Using a piece of Gore-Tex fabric to make their repairs, doctors performed corrective surgery on a baby born with his heart outside his chest, and said Wednesday that the youngster should be able to lead a close-to-normal life.

Naseem Hasni underwent surgery to put his heart inside his chest hours after being delivered by Caesarean section Oct. 31 at Holtz Children's Hospital.

He remained in critical but stable condition Wednesday.

"He's not going to be able to play certain kinds of sports where a blow to the sternum to you and me wouldn't be a problem, but in him it would be. So I think some competitive sports are going to be out," said Dr. Eliot Rosenkranz, a cardiothoracic surgeon, "but he's going to be able to participate in other sorts of activities."

He added: "Certainly the goal is as normal a childhood as he can achieve."

Before the surgery, Naseem's heart looked like a peeled plum sitting atop his pink chest, with the aorta diving back underneath the skin. Nevertheless, the heart was beating away normally.

During the six-hour operation, surgeons first wrapped Naseem's heart in Gore-Tex, then a layer of his own skin, to substitute for his missing pericardium, the sac that encloses the heart. The heart was then slowly eased inside his chest.

The baby was born with an extremely rare congenital defect, ectopia cordis, in which the heart grows outside the body and the chest wall and sternum fail to develop. The defect was spotted in an ultrasound exam in late September after the mother, Michelle Hasni, 33, began feeling unusual movement from the baby.

"He was having hiccups, but it was constantly and it was every day. I wasn't sure what the movement was," the Miami woman said.

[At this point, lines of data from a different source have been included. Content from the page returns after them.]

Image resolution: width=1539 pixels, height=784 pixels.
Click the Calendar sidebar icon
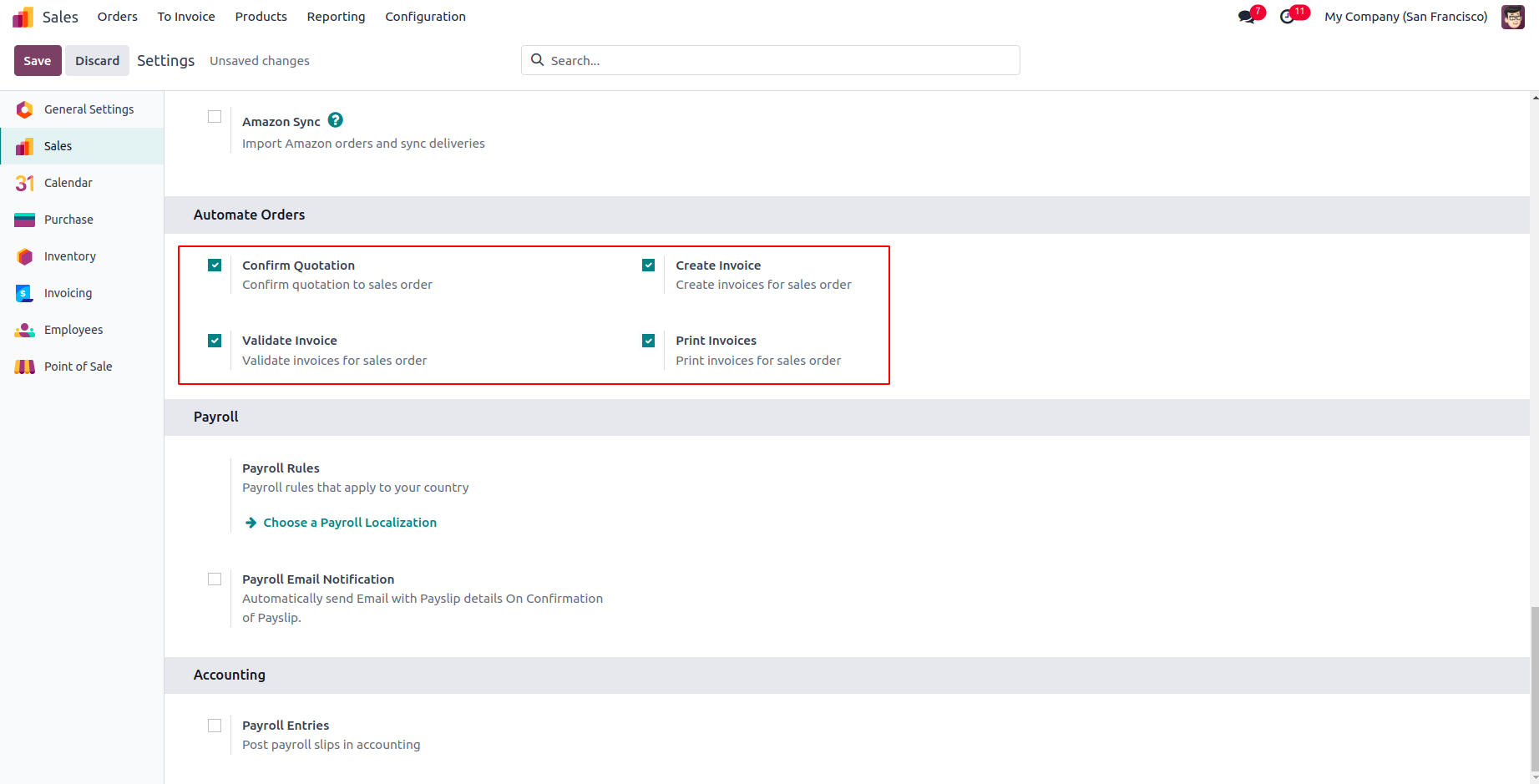25,183
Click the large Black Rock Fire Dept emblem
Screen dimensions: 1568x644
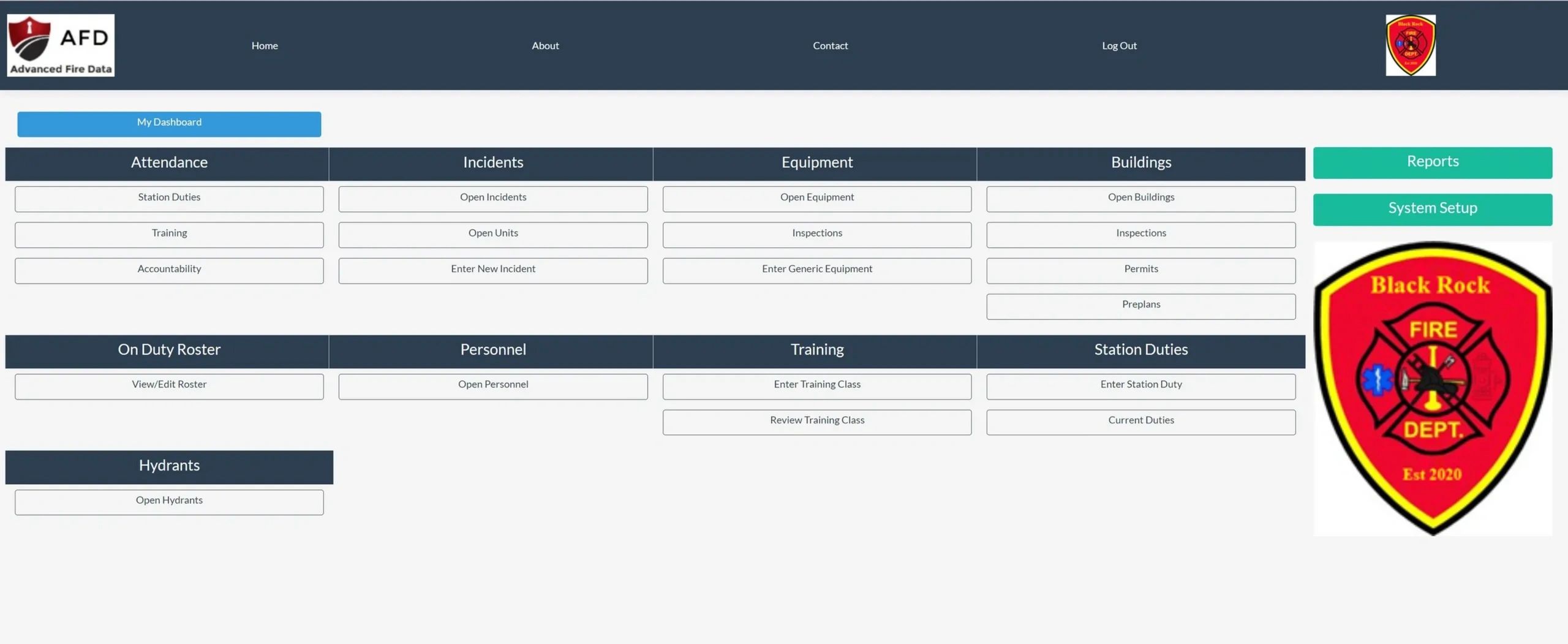tap(1432, 388)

Naseem was delivered at 36 weeks, a few days early. Surgeons made a larger incision than normal to ensure that the heart would not be squeezed or touch any part of the womb. Other than the heart defect, Naseem had developed normally: He was 21 inches long and weighed 9 pounds, 2 ounces at birth.

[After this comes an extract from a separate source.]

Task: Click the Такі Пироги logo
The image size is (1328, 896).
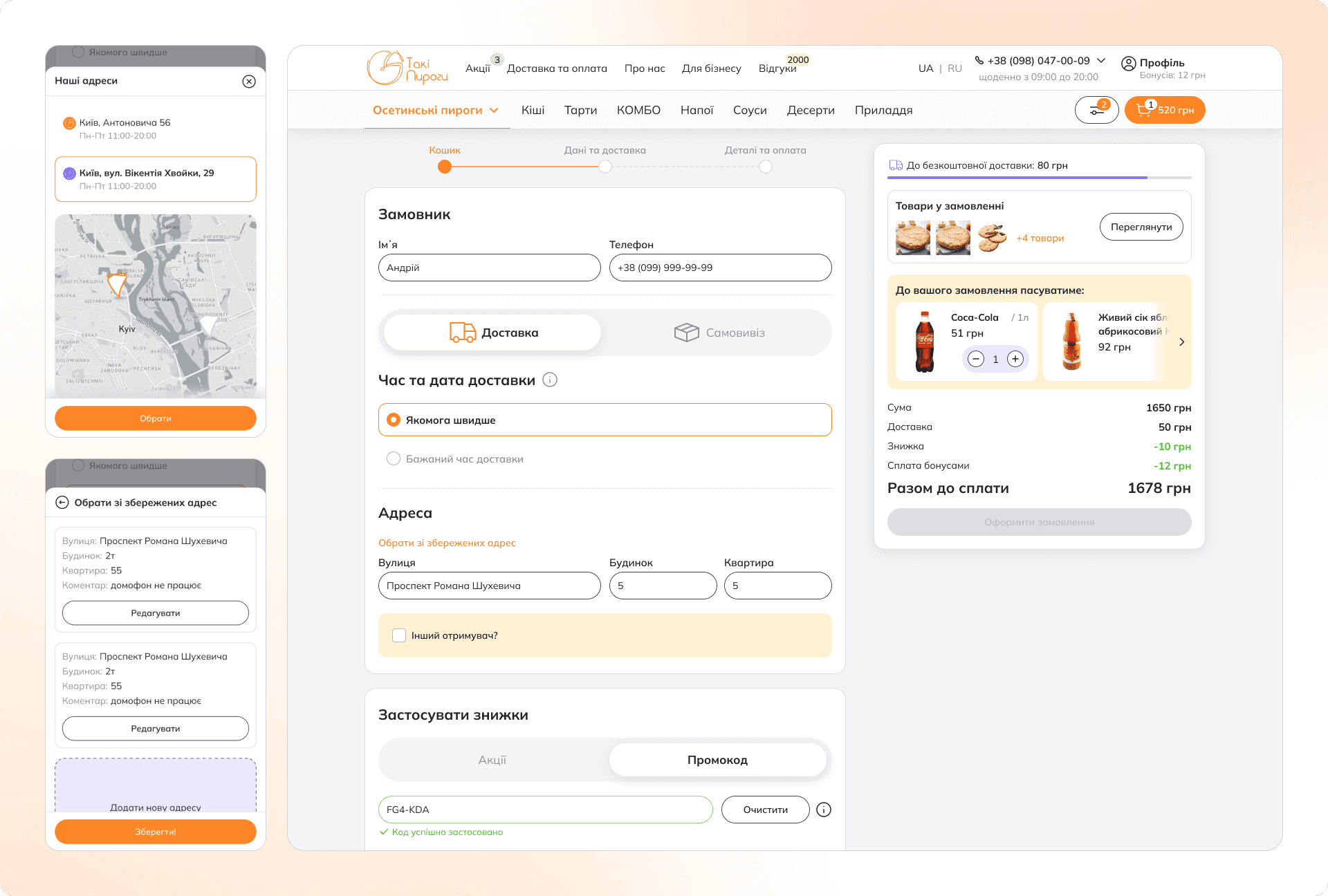Action: point(407,68)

In a few weeks, Naseem will be fitted with a protective piece of plastic to wear over his chest. When he is about 6 months old, surgeons will graft pieces of his own ribs across his chest to create a sternum, or breastbone.

While doctors had not initially been sure that Naseem would survive until Thanksgiving, he could be home with his family as early as Christmas, Rosenkranz said.

Ectopia cordis occurs 5.5 to 7.9 times per 1 million live births, and the survival rate after surgery is less than 50 percent, the boy's doctors said.